A financial adviser has raised concerns over government plans to send people looking for help with new pension rules to a charity staffed by volunteers.
Face-to-face advice will be offered to potential retirees at Citizens Advice bureaux of across the UK, Chancellor George Osborne said.
The Pensions Advisory Service will also provide free and impartial advice over the telephone.
The new rules make it easier for people to dip into their pension pots when they want, and to leave their unused pension funds to others, at potentially lower rates of tax.
The services will come in from April – however, financial advisers have already raised concerns about whether Citizens Advice volunteers have the level of expertise required.
Allan Gardner, Financial Services Director at Aberdein Considine, believes the move is a “cop out” by the coalition on its free advice guarantee.
“They have gone for the cheapest solution rather than the best solution – which is unacceptable when so much is at stake,” he said.
“I have the greatest of respect for the people involved at the Citizen’s Advice centres – but I find it hard to believe they will be provided with sufficient training to give anything other than the most basic of free guidance. Nobody seems to want to say what happens next.
“The most logical step is that the client who wants or needs to do something further will need to speak to a fully qualified independent financial adviser who actually has experience in offering advice on all of the options that are available when someone looks to draw pension benefits.

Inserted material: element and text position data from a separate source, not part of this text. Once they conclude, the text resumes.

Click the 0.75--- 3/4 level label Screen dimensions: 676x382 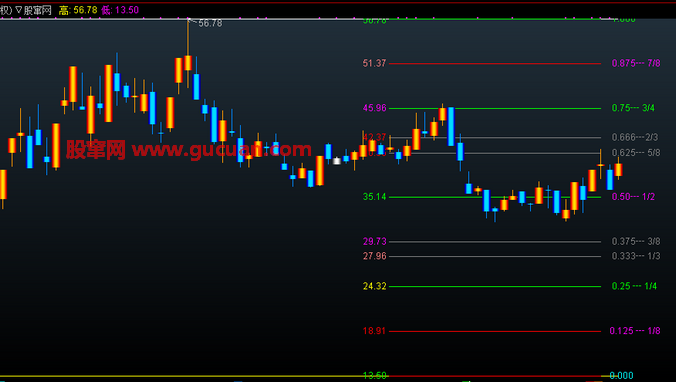633,108
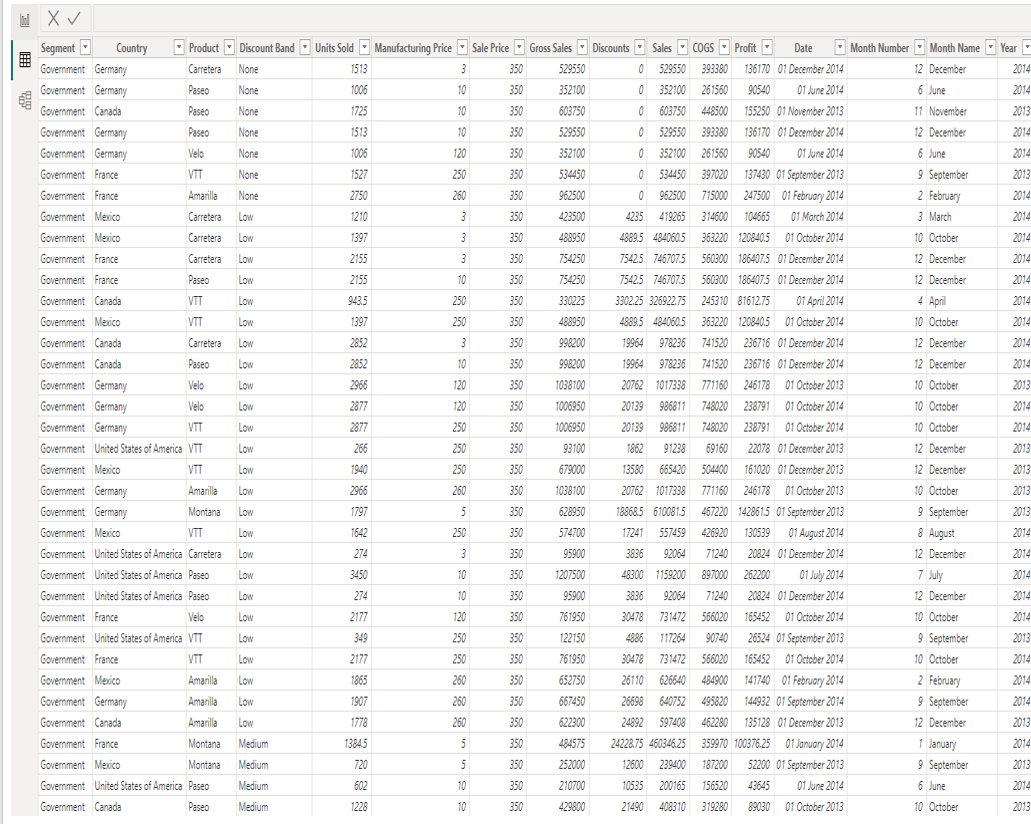Screen dimensions: 1031x824
Task: Select the Discounts column header
Action: [x=610, y=48]
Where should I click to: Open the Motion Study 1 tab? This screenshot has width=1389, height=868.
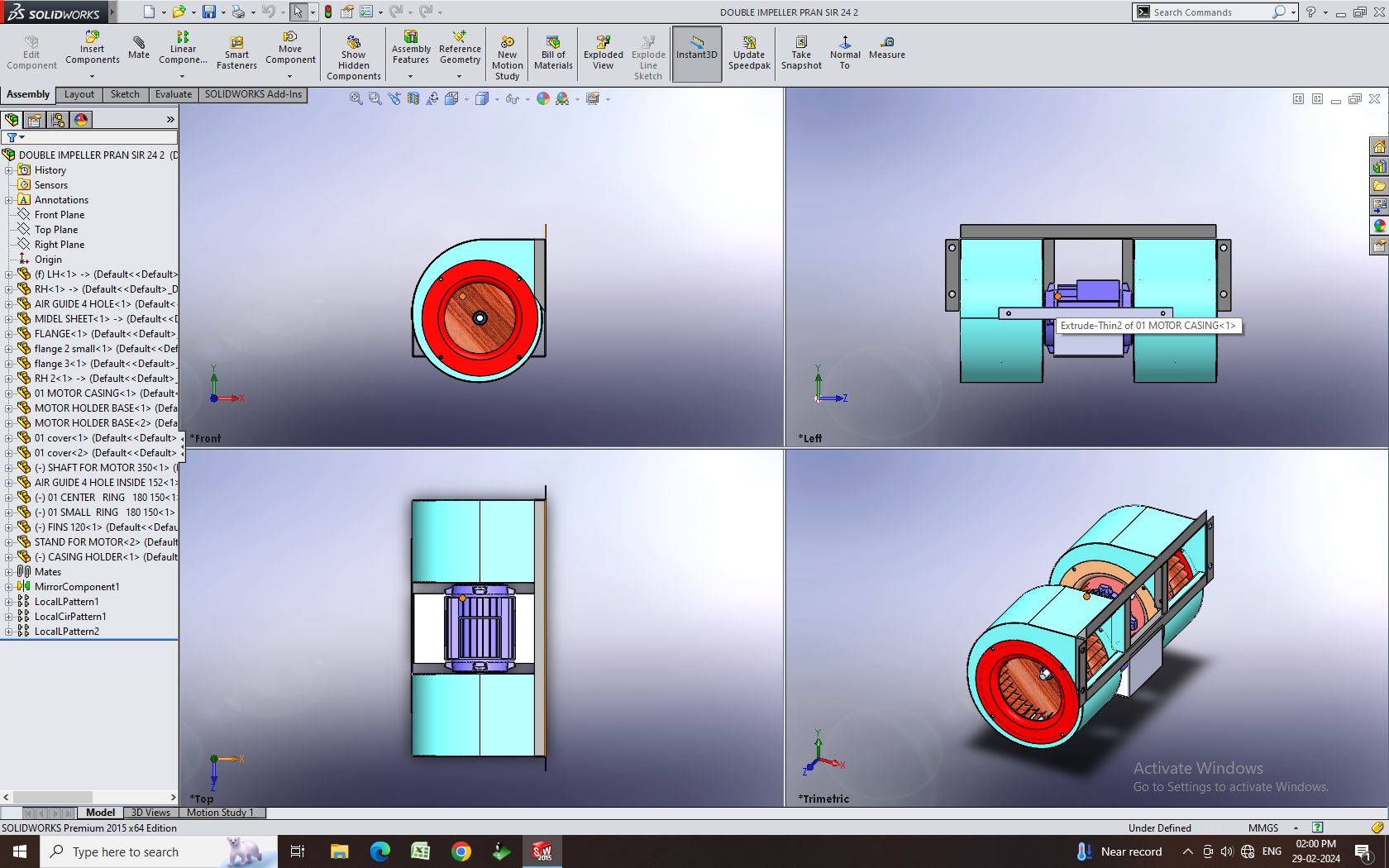(x=220, y=813)
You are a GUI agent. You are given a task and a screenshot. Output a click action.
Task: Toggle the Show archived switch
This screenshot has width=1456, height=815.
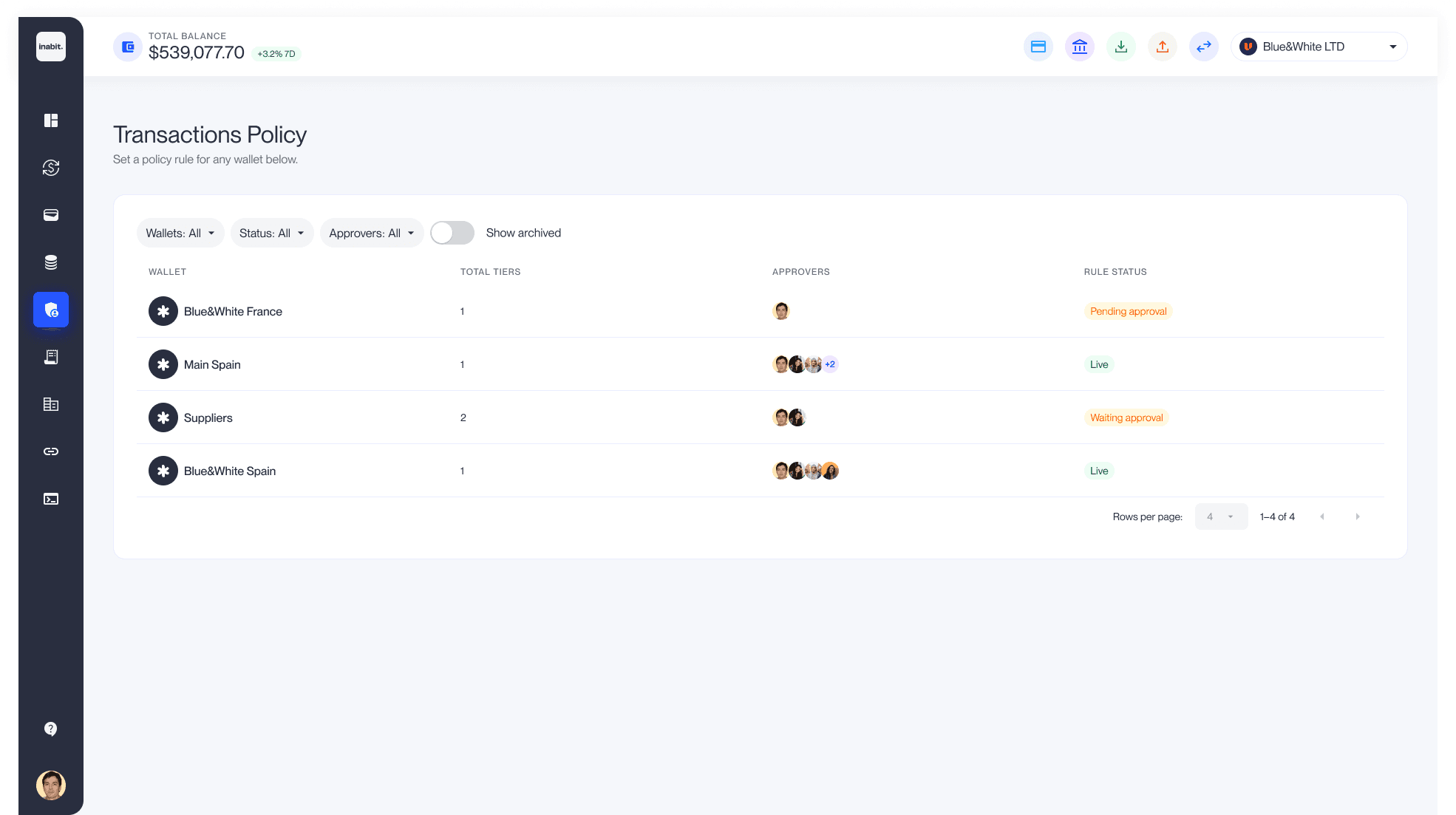tap(452, 233)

“The real guidance is assessing investment risk, tax implications, cash flow modelling and cost for an individual and then managing the money where needed.
“In many complex cases, the Citizens Advice people will recommend their client sees an adviser – I don’t really get why the government isn’t sending people there in the first place.”
Citizens Advice chief executive Gillian Guy, however, believes the service can meet the challenge.
“People who have diligently saved year after year towards their retirement deserve to choose how to make the most of their pension pot and good guidance is central to helping people make the right decisions for them,” she said.
“As a trusted, independent charity, Citizens Advice is in a unique position to deliver face to face pensions guidance. We have 75 years’ experience working at the heart of communities, helping people get to grips with their finances. It’s a natural fit for us to help people understand their pension options and make choices for their future.”
Under the reforms people aged over 55 will be able to take their pension pot subject to their marginal rate of income tax in that year, rather than the current situation where they are charged 55% tax if they withdraw the whole pot.
They will also be able to use their pension pot like a bank account and withdraw a series of lump sums, with 25% of each slice being tax-free.
Mr Osborne believes the changes will give people responsibility for their nest eggs, but critics fear people could squander their savings.